Smith, now majority partner of the Fort Worth, Texas-based company, becomes president/general manager. Clark is vice president and sales manager.

As part of the sales agreement, Barry Pulliam, who is 60, will remain as a consultant for 15 years.

“I [wanted to] consult for the next 15 years, but couldn’t wait until I’m 75 to do that,” he said. “I want my existing customer base to be taken care of. I want the business to continue and the employees to have livelihoods. If I wait another 15 years and sell to an outsider, I have no control over whether those employees would still have jobs.”

Pulliam Pools was founded as Pulliam Inc. in 1916 by Theo Pulliam who began the company as a concrete contractor. His son and second-generation owner, Doren, purchased the first gunite rig in Tarrant County, Texas, and helped develop the process of pneumatically applying concrete that has become standard for the pool industry.

In 1984, Barry Pulliam purchased the company from his father, growing it from 50 pools a year to 100 in his first 12 months as owner. At the economy’s peak in 2005, Pulliam built 500 pools.
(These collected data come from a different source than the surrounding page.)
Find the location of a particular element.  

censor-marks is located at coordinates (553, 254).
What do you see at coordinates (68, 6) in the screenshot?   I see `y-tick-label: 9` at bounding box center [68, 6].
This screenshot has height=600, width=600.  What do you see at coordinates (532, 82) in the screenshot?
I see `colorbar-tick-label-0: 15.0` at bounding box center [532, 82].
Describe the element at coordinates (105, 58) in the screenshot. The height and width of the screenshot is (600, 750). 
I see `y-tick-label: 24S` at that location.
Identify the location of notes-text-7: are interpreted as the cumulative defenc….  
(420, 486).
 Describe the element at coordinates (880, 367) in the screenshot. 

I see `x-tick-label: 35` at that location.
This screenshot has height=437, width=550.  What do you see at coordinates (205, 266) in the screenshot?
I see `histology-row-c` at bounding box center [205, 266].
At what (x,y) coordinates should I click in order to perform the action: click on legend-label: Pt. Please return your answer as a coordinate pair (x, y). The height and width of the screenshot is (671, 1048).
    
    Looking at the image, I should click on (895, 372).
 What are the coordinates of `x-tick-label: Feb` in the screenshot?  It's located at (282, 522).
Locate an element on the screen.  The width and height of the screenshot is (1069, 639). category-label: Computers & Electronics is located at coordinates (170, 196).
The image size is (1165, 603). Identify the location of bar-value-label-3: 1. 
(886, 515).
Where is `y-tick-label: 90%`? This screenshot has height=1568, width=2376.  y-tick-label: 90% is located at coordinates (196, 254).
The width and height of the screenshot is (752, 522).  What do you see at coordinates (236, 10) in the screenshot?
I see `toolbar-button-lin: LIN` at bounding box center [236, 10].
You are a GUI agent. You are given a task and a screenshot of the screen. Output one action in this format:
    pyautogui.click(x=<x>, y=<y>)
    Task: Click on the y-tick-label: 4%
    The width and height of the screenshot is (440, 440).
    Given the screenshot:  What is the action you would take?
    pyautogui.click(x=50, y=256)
In 2007, the most recent year recorded in the Pool & Spa News Top 50, the firm reported nearly $20 million in revenue.

Debra Smith joined the company as a part-time employee in 1992. She was promoted to office manager, general manager, then vice president/general manager. For the past few years, she’s largely overseen day-to-day operations.

“I feel very honored and proud that Barry would entrust this to us,” Smith said. “I’m speechless and awed by his confidence and faith in us.”

Smith also is president of APEC, the Texas pool and spa industry’s legislative advocacy organization.

Clark joined the firm in 1984 as a salesman, and later became sales manager. Credited with strong planning skills, he made it a priority to teach the sales staff to draw, provide thorough plans and implement CAD systems.

Pulliam said the sale was the perfect exit strategy in an age and industry where some people have a hard time with succession planning.

“To me, this seems like a real win-win situation: It’s good for my employees, it’s good for my customers, and it’s good for me. Everybody’s taken care of.”